OKEx CEO Jumps to Arch-rival Singapore-based Crypto Exchange Huobi

CEO of embattled cryptocurrency exchange OKEx, Chris Lee will be leaving to join Singapore-based cryptocurrency exchange Huobi.
CEO of embattled cryptocurrency exchange OKEx, Chris Lee will be leaving to join Singapore-based cryptocurrency exchange Huobi.

Singapore, SINGAPORE – In a shock move to an already embattled OKEx, Chris Lee, the CEO of Hong Kong-based cryptocurrency exchange OKEx has announced that he will be resigning to join the company’s arch-rival, Singapore-based Huobi as its vice president of global business development. The move, seen by some as a step-down will no doubt fuel speculation after recent allegations from traders and investors that OKEx has been manipulating Bitcoin futures on its trading platform. Lee’s public note on WeChat, which hints that all may not be well at one of the world’s largest cryptocurrency exchanges will do little to quell these allegations,

“For my former employer, I have done all I could … The first generation of OKCoin’s international and management teams have left. How many of the second generation are still there? And how many CTOs have left in the last three to four years?”

On March 30, OKEx rolled back Bitcoin futures trading, citing what it termed an “irregular” sell-off and later denied that it “triggered forced liquidations of accounts by manipulating the prices.” The exchange, in a statement said at the time,

“We have not reason to, and have never and will not, manipulate the prices of any of our market.”

But according to a source close to the exchange who spoke on condition of anonymity,

“The margins at exchanges are thinning out. There are literally thousands of exchanges now and new ones are popping up everyday. I wouldn’t be surprised if they (OKEx) were indeed rigging the game.”

OKEx CEO Chris Lee will be ditching Hong Kong for the up and coming capital of crypto, Singapore.
OKEx CEO Chris Lee will be ditching Hong Kong for the up and coming capital of crypto, Singapore.

With limited regulation, cryptocurrency exchanges have long been the bugbear of cryptocurrency investors and traders. Japan, which is often seen as the most progressive when it comes to cryptocurrency regulation has eleven self-regulating exchanges, but the move has not prevented hackings of these exchanges, although it has for the most part prevented the most egregious of price fixing.

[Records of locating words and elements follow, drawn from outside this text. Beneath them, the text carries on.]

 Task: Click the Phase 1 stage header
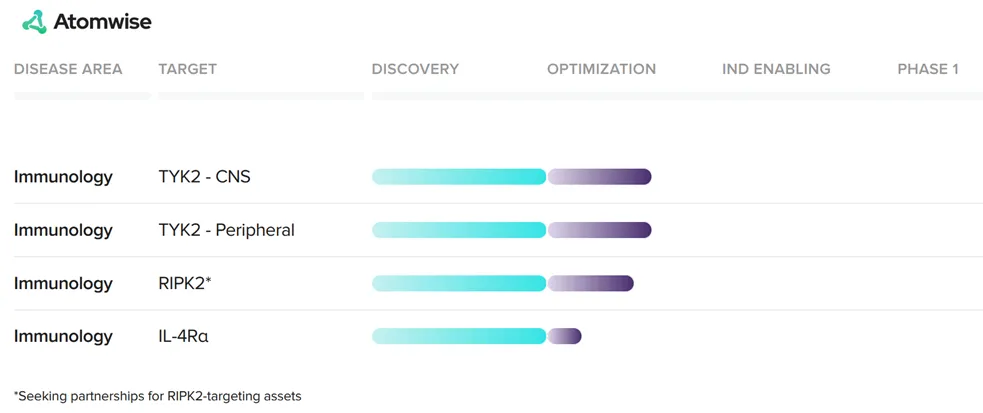tap(928, 69)
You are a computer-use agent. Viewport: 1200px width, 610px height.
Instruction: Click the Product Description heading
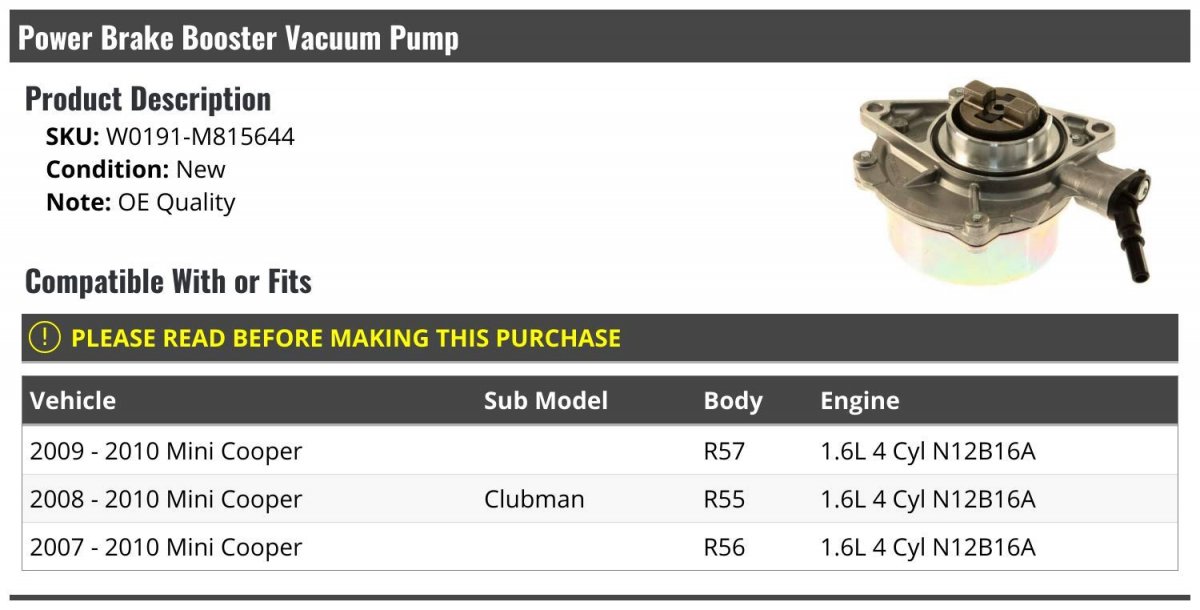point(148,99)
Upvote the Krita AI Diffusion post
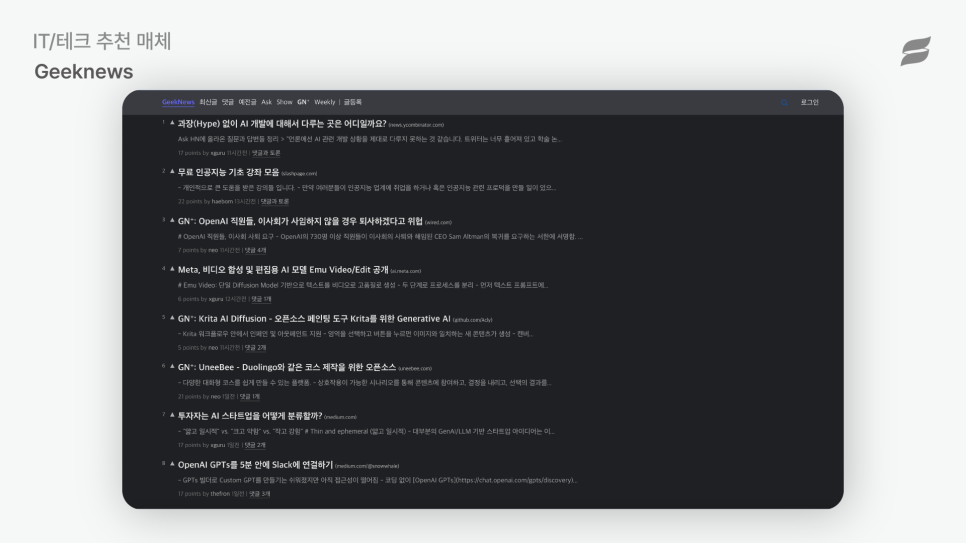This screenshot has width=966, height=543. 172,317
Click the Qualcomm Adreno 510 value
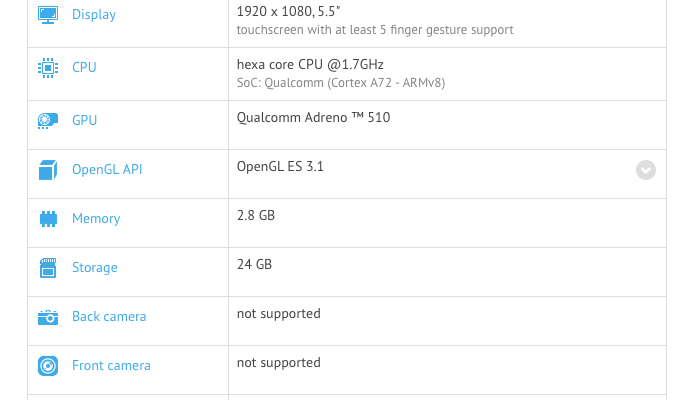The image size is (691, 400). tap(313, 118)
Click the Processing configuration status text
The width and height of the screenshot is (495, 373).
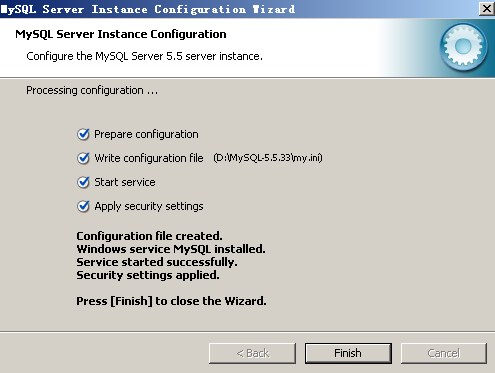(92, 90)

According to one Hong Kong-based cryptocurrency trader who declined to be named,

“Liquidity is a big problem. Especially on the smaller exchanges. There’s no limit to the rigging activities that some of these smaller outfits can get up to.”

According to an announcement by Singapore-based Huobi on Monday, Lee will head the group’s global mergers and acquisitions strategy and supervise international development as the exchange moves towards global expansion. According to Lee,

“I am a big believer in blockchain technology and view exchanges as the heart of the industry.”

Lee had been with OKEx’s parent firm OKCoin since 2015. He was appointed CEO of OKEx after his predecessor, OKCoin founder Star Xu, stepped down from the role in February.

Huobi has been expanding aggressively and Lee’s joining the Singapore-based exchange will no doubt fuel their expansion.